At the birth of a production, there is not only me but also Jan Versweyveld, my scenographer. He always does the sets and the lights, but he is much more than that. When I have an idea about what to do, he is the first person I go to. What we do then together is also to look at which kind of production we are doing. How should this play — or this opera or this musical — how does it want to be produced? A View From the Bridge, for instance, was very minimal; there was only a very simple set, actually, with no tricks except for one effect at the end.
Then sometimes — well, Network is the best example because Network talks about television and the media, so it would be very hard to make a show about television without cameras. But we always consider, based on the material, how can this be done on this stage in the most extreme way? There’s a lot of discussion still going on, like, “Well, using videos is a little bit fashionable.” And I think that’s really, let me say the word, bullshit. Theater has always used new inventions in every century.
What interested you about a revival of West Side Story?

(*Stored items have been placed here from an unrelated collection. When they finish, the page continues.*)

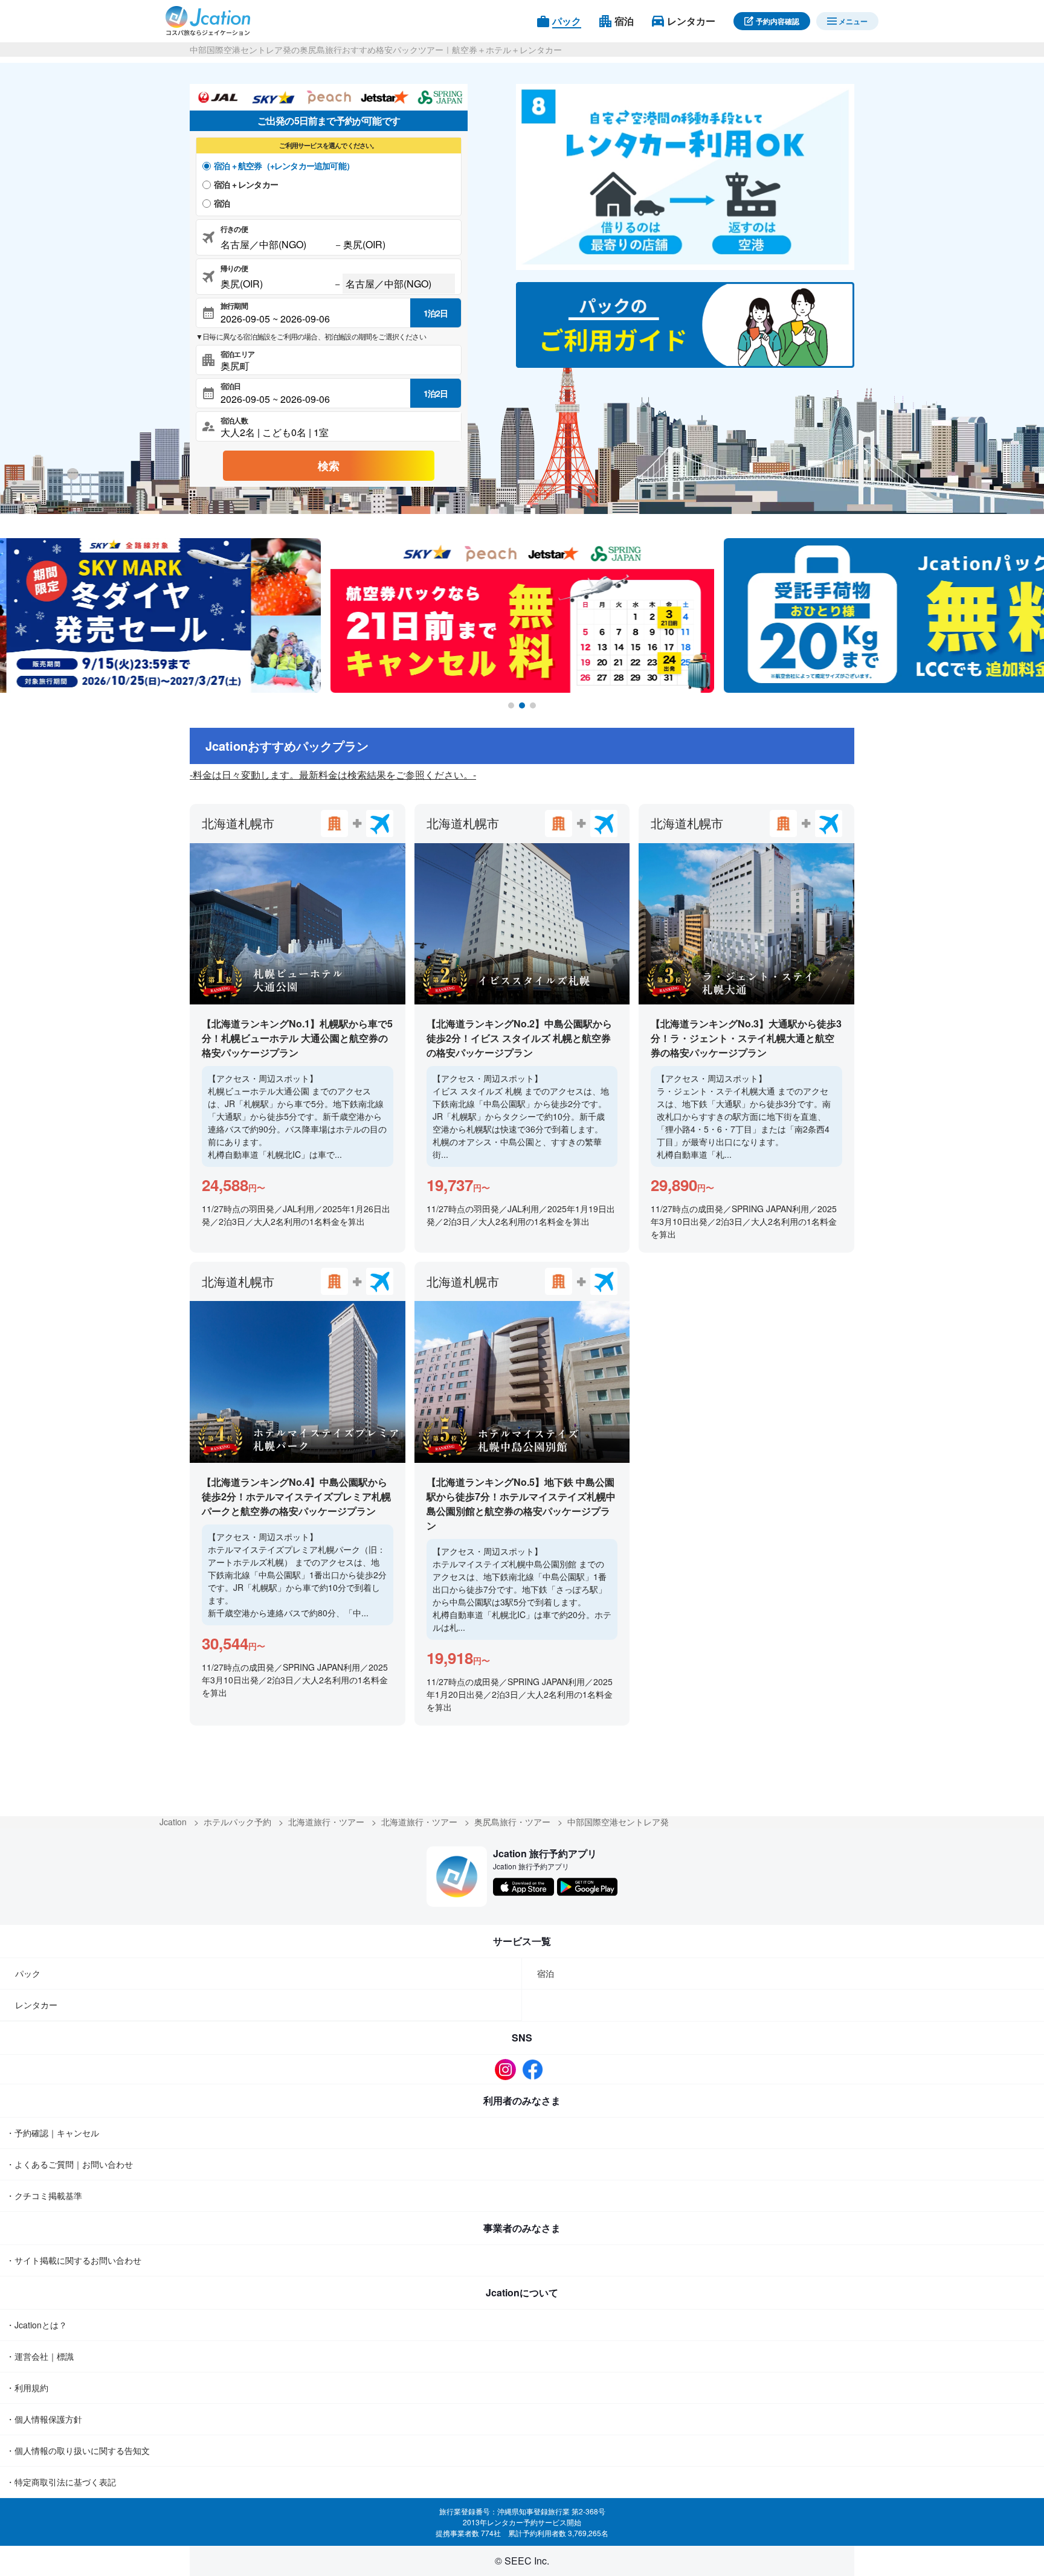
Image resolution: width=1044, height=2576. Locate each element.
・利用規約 (27, 2388)
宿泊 (222, 203)
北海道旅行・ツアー (326, 1822)
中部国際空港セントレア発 (618, 1822)
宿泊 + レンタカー (246, 184)
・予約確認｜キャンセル (52, 2133)
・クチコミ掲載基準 (44, 2195)
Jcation (173, 1822)
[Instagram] (508, 2069)
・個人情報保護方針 (44, 2419)
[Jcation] (208, 21)
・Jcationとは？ (36, 2325)
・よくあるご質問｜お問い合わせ (69, 2164)
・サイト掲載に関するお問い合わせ (73, 2260)
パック (27, 1973)
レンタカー (36, 2005)
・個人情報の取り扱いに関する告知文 (78, 2450)
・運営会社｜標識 (40, 2356)
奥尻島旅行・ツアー (512, 1822)
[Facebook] (535, 2069)
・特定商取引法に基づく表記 (61, 2482)
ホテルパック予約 (237, 1822)
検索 (329, 466)
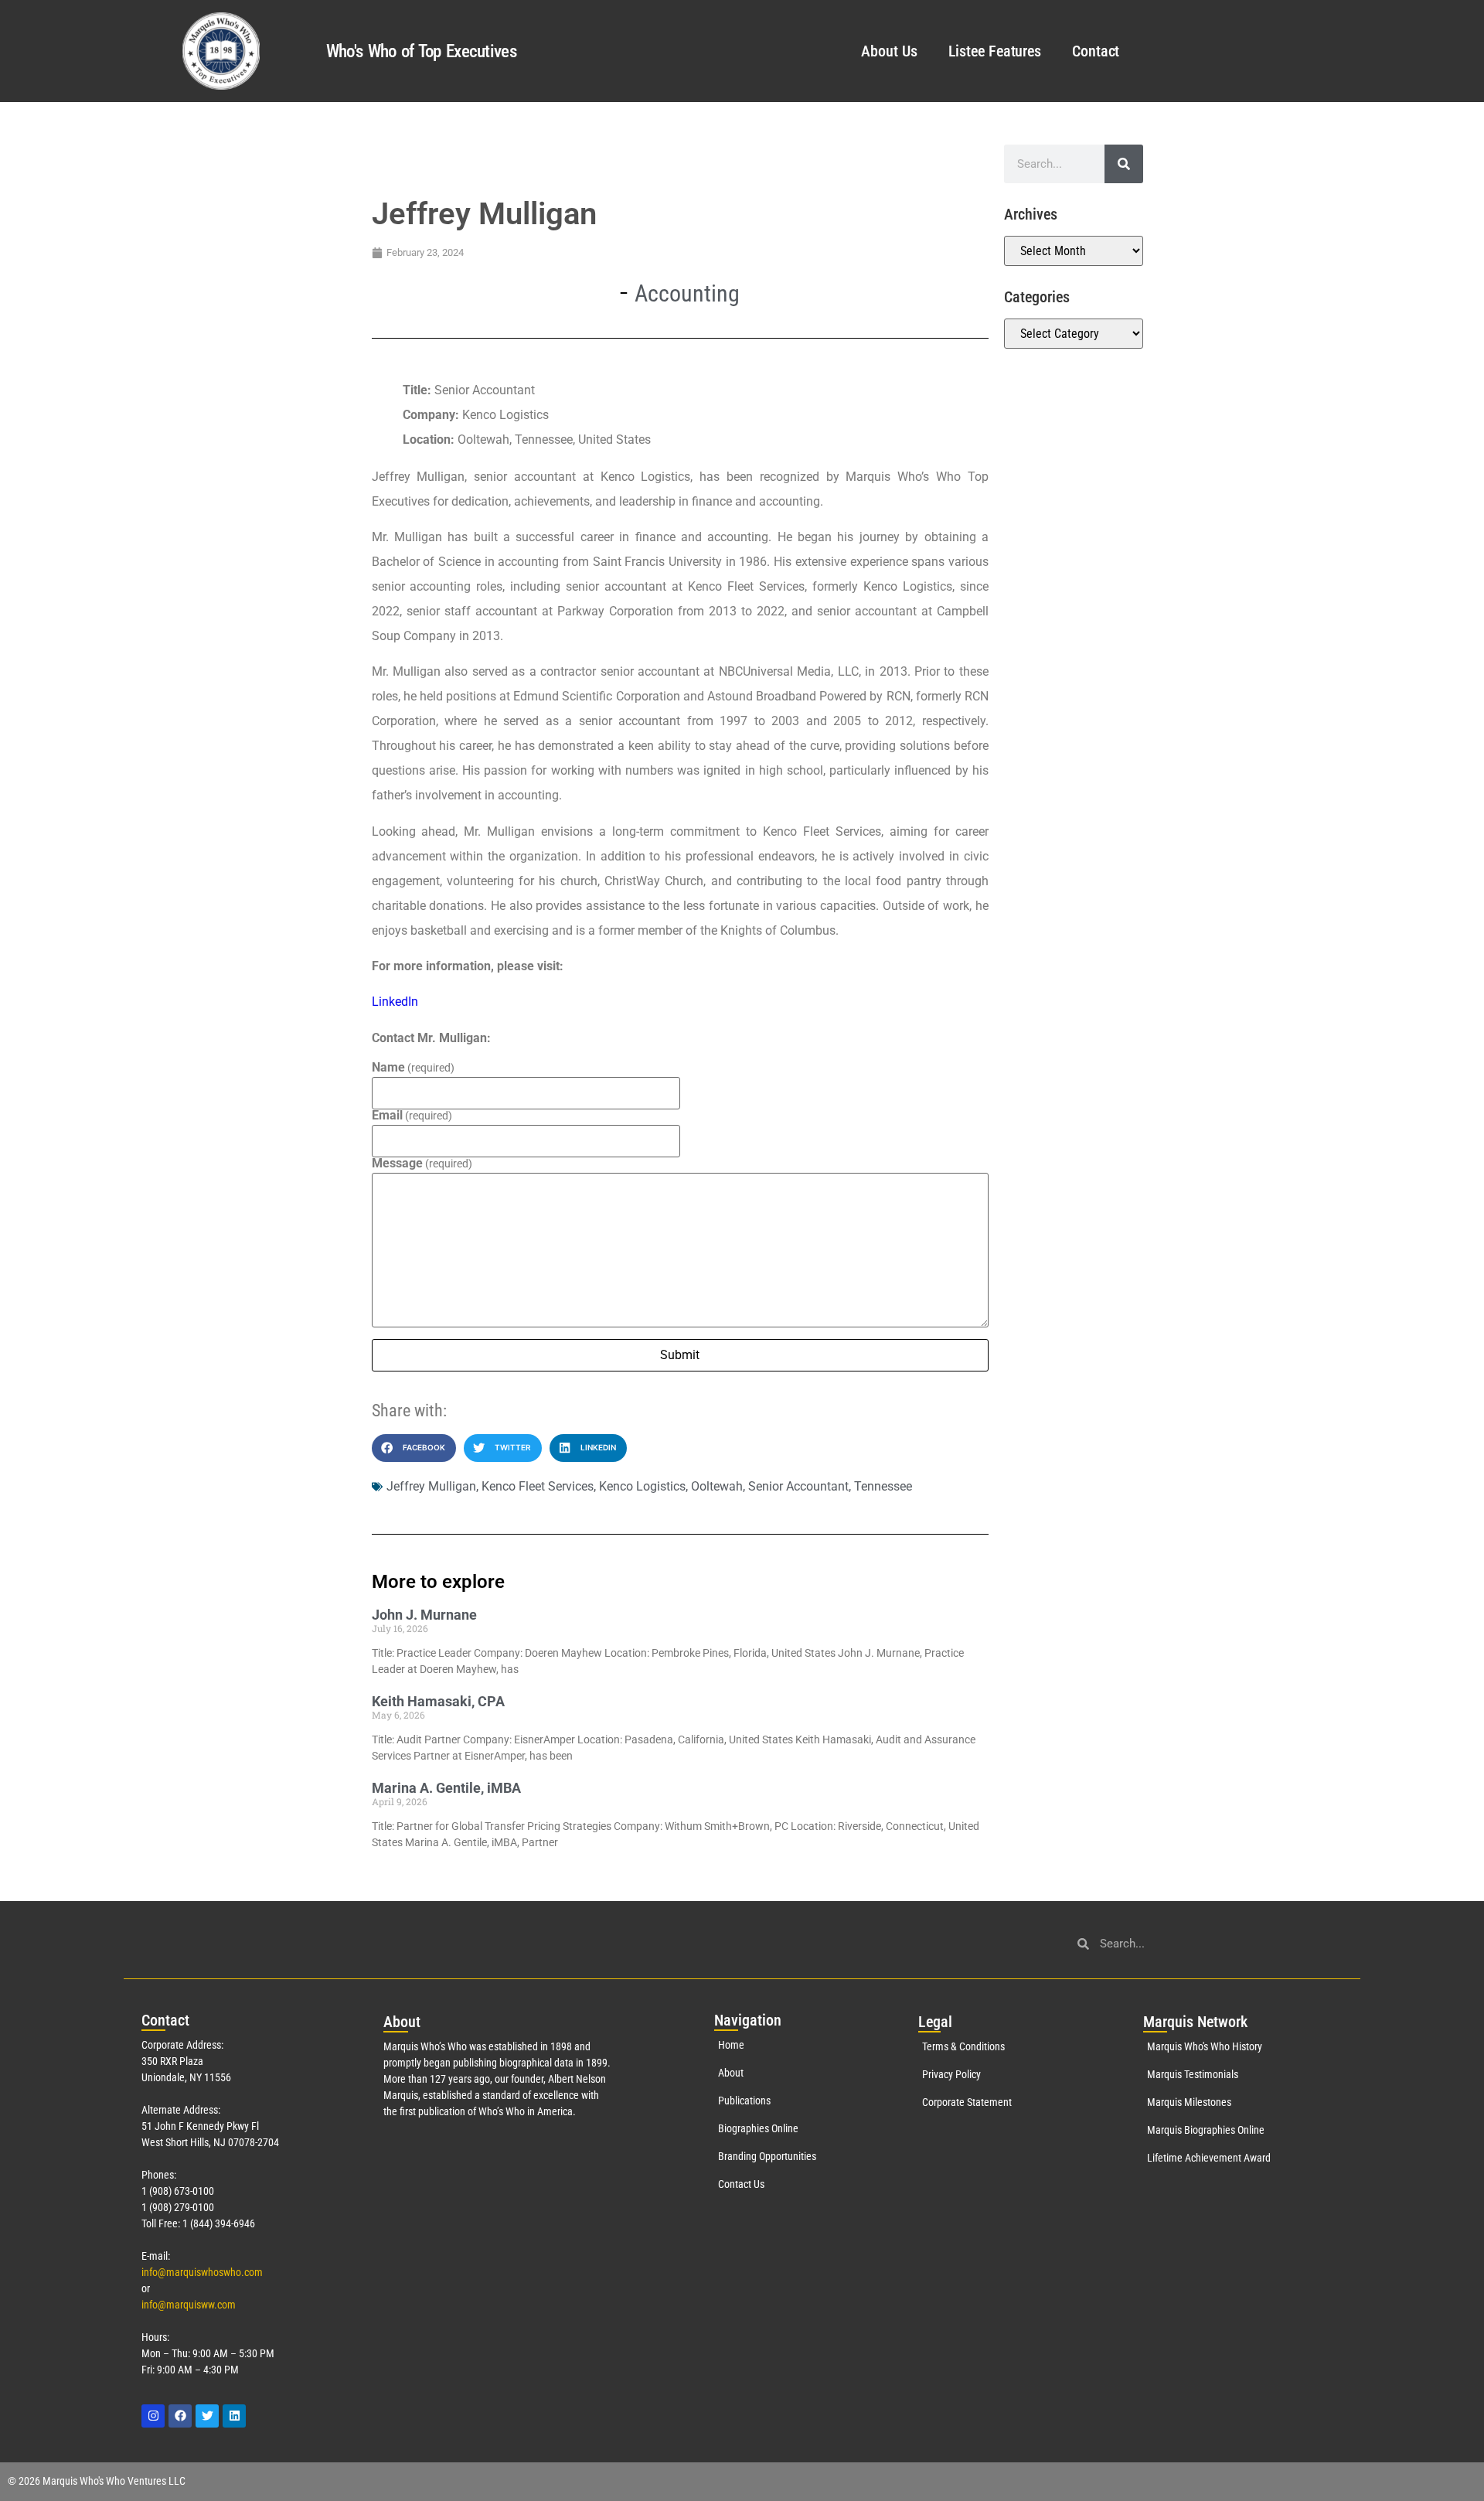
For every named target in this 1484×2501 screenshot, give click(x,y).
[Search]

American theater and playwrights and authors have always interested me. It’s the same with music: jazz, the minimal music that came from America, these are all a huge source of inspiration to me. I think, when you look at [West Side Story], it’s written in a very direct way without beautifying things. It’s about young people abandoned. And then I thought, Well, there’s this beautiful score by Leonard Bernstein, which is just really a masterpiece. It gets the vibration and the feelings of the city but also of the desperate situation these young people are in — and their dreams, like in “Somewhere.” It’s an amazing story about contemporary life, about young people who get stuck in a cycle of violence. It talks about violence in the pure sense of the word. It doesn’t talk about where the violence comes from, where it goes to — it shows you the raw piece of meat.